Addressing Parliament’s Portfolio Committee on Electricity and Energy on February 5, Minister of Electricity and Energy Kgosientsho Ramokgopa announced that government has already secured R2 billion towards a bespoke credit guarantee instrument focused initially on transmission investment. Multilateral and development finance institutions such as the World Bank, International Finance Corporation, Development Bank of Southern Africa and Infrastructure Bank of South Africa are expected to participate alongside the state.
The CGV is part of government’s broader strategy to mobilise private capital for infrastructure projects. Ramokgopa’s announcement follows Finance Minister Enoch Godongwana’s announcement of a R2 billion allocation to capitalise the new CGV during the Medium-Term Budget Policy Statement in Parliament on November 12 last year.
“The CGV has now been capitalised and we are expanding it in 2026,” said Ramokgopa.

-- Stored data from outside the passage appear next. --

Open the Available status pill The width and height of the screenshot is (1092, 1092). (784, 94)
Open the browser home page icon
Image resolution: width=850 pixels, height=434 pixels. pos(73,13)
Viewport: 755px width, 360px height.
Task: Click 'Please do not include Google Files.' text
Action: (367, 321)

He explained that the facility intends to reduce credit and counterparty risk in infrastructure projects to improve project bankability and speed up financial close.
“This allows us to unlock investment in generation and transmission without the state having to fund projects directly.”
While the Transmission Development Plan outlines significant grid expansion requirements over the next decade, Ramokgopa identified financing constraints and balance sheet limitations as the main risks to delivery timelines.
The Minister positioned the CGV as a 2026 implementation driver aligned with broader electricity market reforms and procurement changes. He indicated that the expansion signals a strategic focus on financial risk mitigation as a tool to support infrastructure rollout.
Participants during the briefing framed the development as evidence that future grid and generation investment frameworks will increasingly rely on blended finance and guarantee mechanisms to support large-scale capital deployment.